▶ Short task A
In the passage on the wordprint study, condense the paragraph that begins "Along with others who found" into a short bulleted list that retains its main facts.
▶ Short task B
According to the passage on the wordprint study, when did the Berkeley Group begin its study?
▶ Short task C
Resume the passage on the wordprint study, picking up after its final sentence.

▶ Reading passage
Unlike previous studies which introduced the concept of hand-tabulated word measurements to the Book of Mormon,10 the 1980 wordprint study published by Larsen, Rencher, and Layton was widely recognized as important both within and without the Church.11 If the measurement technique was in fact objective and verifiable, any competent student could duplicate the calculations to determine answers to a number of questions that have remained controversial among Book of Mormon believers and detractors.
Along with others who found the reported work of the BYU team of Larsen-Rencher-Layton interesting and challenging was a small group of scientific researchers in northern California to which I belonged. Our group, later known as the Berkeley Group, included major contributors from different scientific disciplines and differing religious persuasions. All of us shared the scientific curiosity which led us to test the intriguing Larsen-Rencher-Layton claim. In the fall of 1980, we began our study. As the major LDS contributor in the group, I was little different from my agnostic and Jewish colleagues: each of us seriously questioned whether objective measurement could determine who did or did not write a controversial document like the Book of Mormon. Therefore, armed with a healthy skepticism, we began a confirmational study—the kind of study scientists typically perform in the physical sciences—to recalculate the wordprint measurements while correcting any procedural or calculational flaws which could potentially have confused the results of the original study.

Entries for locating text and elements
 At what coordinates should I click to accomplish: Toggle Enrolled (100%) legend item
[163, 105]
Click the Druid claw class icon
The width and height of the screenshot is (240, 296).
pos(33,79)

▶ Expected output A
- A small group of scientific researchers in northern California, later called the Berkeley Group, found the Larsen-Rencher-Layton work interesting and challenging.
- The group included major contributors from different scientific disciplines and differing religious persuasions, all driven by scientific curiosity to test the claim.
- The study began in the fall of 1980.
- The writer, the group's major LDS contributor, shared the agnostic and Jewish colleagues' doubt that objective measurement could determine who wrote a document like the Book of Mormon.
- With healthy skepticism, the group undertook a confirmational study to recalculate the wordprint measurements and correct any procedural or calculational flaws in the original study.

▶ Expected output B
In the fall of 1980.

▶ Expected output C
Because most members of the Berkeley Group doubted that stable wordprints could be objectively measured in the writings of most authors, we were not willing to accept the standard assumptions of the Larsen-Rencher-Layton study. Therefore, we began developing a completely new set of computer codes based on a very conservative, independently derived and verified theoretical model. While we tentatively thought that our study to verify Book of Mormon wordprints could be completed in a year, it soon became apparent that, with the redevelopment of wordprint theory as part of the work, the study would take much longer. It was not until September 1987, after perhaps 10,000 hours of work, that a paper describing the results of our efforts was completed.12
While one part of our Berkeley Group was redeveloping and verifying wordprint theory, others of us prepared a computer file of the earliest available Book of Mormon manuscripts (see Appendix 2). All reported Book of Mormon wordprint measurements in this paper were computed from files of the needed length, author, and literary form taken from this “Most Primitive Book of Mormon Manuscript.”13
During the time our Berkeley Group was doing its work, other Book of Mormon scholars were also studying the approach proposed by the Larsen-Rencher-Layton team. One of the most notable of these is the University of Utah statistician, D. James Croft. His work is that of a competent scholar as well as a conscientious believer in the divinity of the Book of Mormon. His published work is a carefully reasoned critique of the Larsen-Rencher-Layton paper.14 As would be expected from a scholar of the exact sciences, he cautioned his LDS readers about the unverified nature of the methodology: “Close scrutiny of the methodology of the BYU authorship study reveals several areas which seem vulnerable to criticism.” After calling for a redevelopment of methodology which could circumvent the specific areas he found questionable, he concludes, “Certainly any research done in the future will be indebted to Larsen, Rencher and Layton, who called our attention to an interesting and challenging area of Book of Mormon study. At the present time , however . . . it would be best to reserve judgment concerning whether or not it is possible to prove the existence of multiple authors of the Book of Mormon” (21).
We kept in close contact with Dr. Croft and others15 who were contributing to the continuing refinement of wordprinting during the years when our independent methodology was under development. We appreciated the continuing contributions of these scholars as they helped us insure that the suspect areas recognized in the earlier methodologies would be avoided and that the verification of our new wordprint measuring technique would be complete enough to insure reliable answers.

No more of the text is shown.